Although one goal of antiviral therapy is to prevent the development of immune suppression, some individuals are already immunosuppressed when they first seek medical care. In addition, others may progress to that stage as a result of resistance to antiviral drugs. Nevertheless, every effort must be made to optimize antiviral therapy in these patients. In addition, certain specific antibiotics should be initiated, depending on the number of CD4 cells, to prevent the complications (that is, the opportunistic infections) that are associated with HIV immunosuppression. Guidelines for the prevention of opportunistic infections can be found at www.hivatis.org.

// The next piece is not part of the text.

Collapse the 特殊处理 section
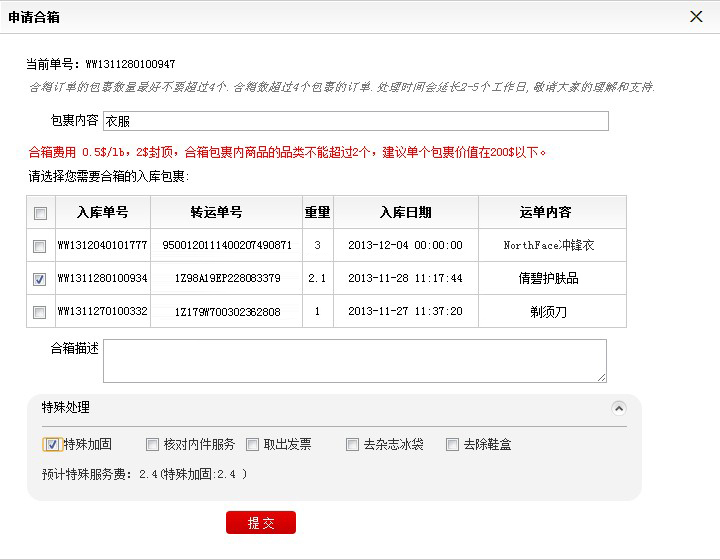This screenshot has width=720, height=560. coord(619,408)
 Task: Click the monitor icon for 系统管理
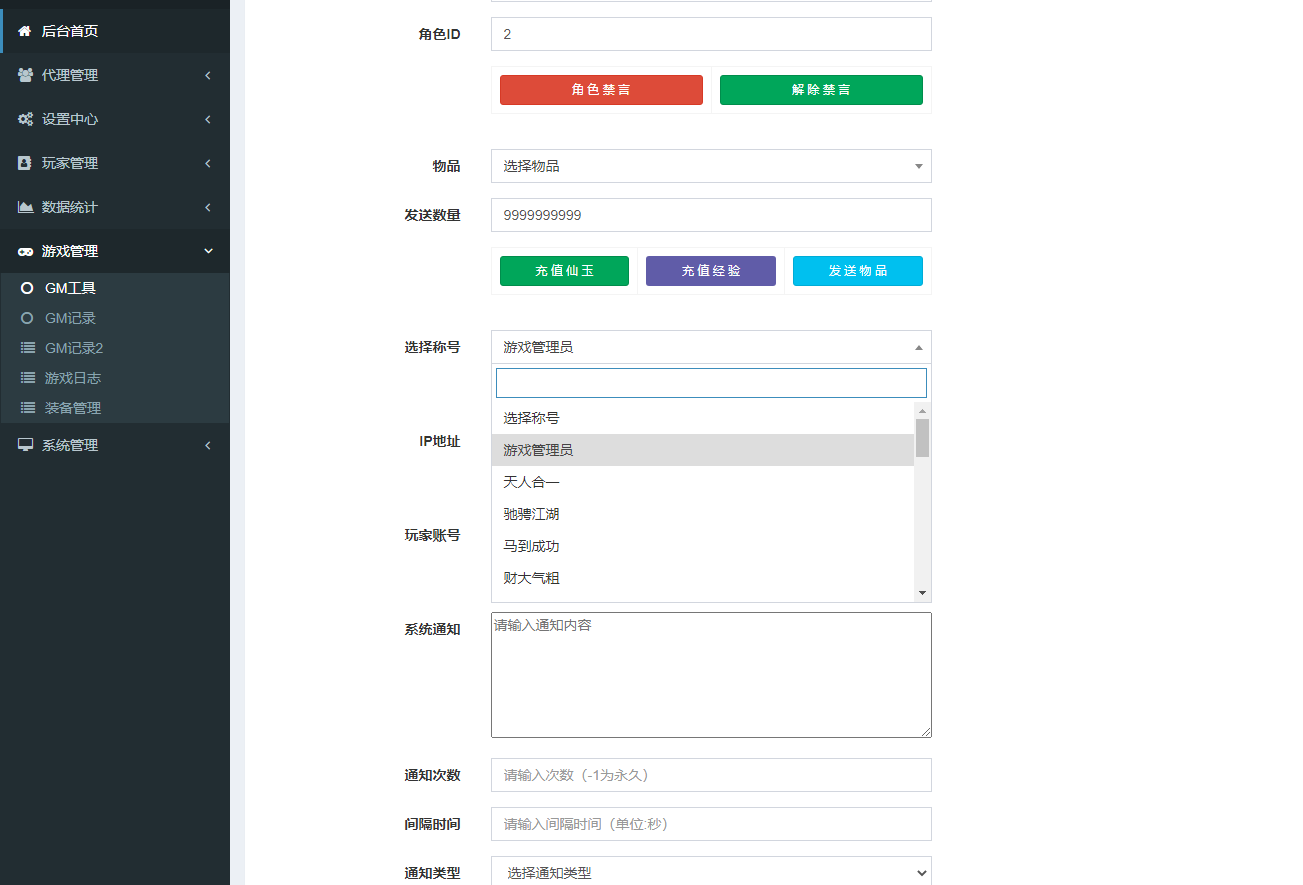pos(25,445)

In summary, patients with a CD4 cell count of less than 200 should receive preventative treatment against Pneumocystis carinii (the opportunistic bacteria that causes pneumonia and is now known as Pneumocystis jiroveci) with trimethoprim/sulfamethoxazole (BactrimTM, SeptraTM), given once daily or three times weekly. If they are intolerant to that drug, patients can be treated with an alternative drug such as dapsone, or atovaquone (MepronTM). Those patients with a CD4 cell count of less than 100 who also have evidence of past infection with Toxoplasma gondii, which is usually determined by the presence of toxoplasma antibodies in the blood, should receive trimethoprim/sulfamethoxazole. Toxoplasmosis is an opportunistic parasitic disease that affects the brain and liver. If a person is using dapsone to prevent Pneumocystis carinii (P. jiroveci), pyrimethamine and leucovorin can be added once a week to their regimen to prevent toxoplasmosis. Finally, patients with a CD4 cell count of less than 50 should receive preventive treatment for Mycobacterium avium complex (MAC) infection with weekly azithromycin (ZithromaxTM), or as an alternative, twice daily clarithromycin (BiaxinTM) or mycobutin (RifabutinTM). MAC is an opportunistic bacterium that causes infection throughout the body.